What you have to do. Wherever a line holds the word "computer", copy that line from the data.

The records.
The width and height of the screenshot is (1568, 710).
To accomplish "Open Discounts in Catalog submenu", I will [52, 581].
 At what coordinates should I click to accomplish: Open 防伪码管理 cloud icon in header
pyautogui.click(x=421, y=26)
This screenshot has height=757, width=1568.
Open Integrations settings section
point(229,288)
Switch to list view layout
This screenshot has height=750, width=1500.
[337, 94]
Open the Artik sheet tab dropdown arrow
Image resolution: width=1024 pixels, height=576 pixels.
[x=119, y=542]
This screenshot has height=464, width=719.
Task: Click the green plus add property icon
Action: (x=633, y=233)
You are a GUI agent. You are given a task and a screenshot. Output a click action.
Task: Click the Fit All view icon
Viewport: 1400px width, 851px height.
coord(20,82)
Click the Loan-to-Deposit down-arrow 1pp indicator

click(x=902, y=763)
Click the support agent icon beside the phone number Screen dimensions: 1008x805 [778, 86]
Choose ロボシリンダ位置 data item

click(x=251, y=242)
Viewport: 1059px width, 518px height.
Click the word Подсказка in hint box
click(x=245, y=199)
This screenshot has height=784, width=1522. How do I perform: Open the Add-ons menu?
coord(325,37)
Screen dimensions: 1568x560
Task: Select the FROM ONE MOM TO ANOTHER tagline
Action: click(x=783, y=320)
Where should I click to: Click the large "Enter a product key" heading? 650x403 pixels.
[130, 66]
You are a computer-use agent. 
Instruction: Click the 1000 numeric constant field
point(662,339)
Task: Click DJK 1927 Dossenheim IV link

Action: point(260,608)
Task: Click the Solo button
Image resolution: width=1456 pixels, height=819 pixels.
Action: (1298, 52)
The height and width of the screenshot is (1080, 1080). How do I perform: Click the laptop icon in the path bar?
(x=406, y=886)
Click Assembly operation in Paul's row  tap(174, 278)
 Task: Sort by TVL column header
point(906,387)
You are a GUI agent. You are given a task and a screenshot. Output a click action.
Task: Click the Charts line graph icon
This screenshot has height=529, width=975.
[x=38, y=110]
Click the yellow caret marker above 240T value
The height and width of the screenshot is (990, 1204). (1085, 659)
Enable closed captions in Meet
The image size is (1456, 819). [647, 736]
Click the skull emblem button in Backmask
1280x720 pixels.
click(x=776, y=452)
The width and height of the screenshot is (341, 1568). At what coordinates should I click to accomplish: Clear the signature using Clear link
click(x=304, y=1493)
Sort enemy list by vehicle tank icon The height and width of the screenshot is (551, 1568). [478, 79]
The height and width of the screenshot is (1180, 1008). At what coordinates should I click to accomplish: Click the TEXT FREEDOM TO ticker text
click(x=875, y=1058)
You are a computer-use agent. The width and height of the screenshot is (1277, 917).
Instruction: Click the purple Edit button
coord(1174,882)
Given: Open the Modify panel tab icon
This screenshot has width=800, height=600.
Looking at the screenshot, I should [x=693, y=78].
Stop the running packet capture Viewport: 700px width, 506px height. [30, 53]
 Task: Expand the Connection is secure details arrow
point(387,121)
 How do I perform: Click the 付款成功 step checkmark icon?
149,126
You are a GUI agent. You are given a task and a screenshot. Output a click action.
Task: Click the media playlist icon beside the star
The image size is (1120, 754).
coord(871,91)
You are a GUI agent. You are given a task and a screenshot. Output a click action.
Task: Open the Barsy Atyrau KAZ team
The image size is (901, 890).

Result for this task.
You are a computer-use agent. 
You are a computer-use agent. The width and height of the screenshot is (1277, 917).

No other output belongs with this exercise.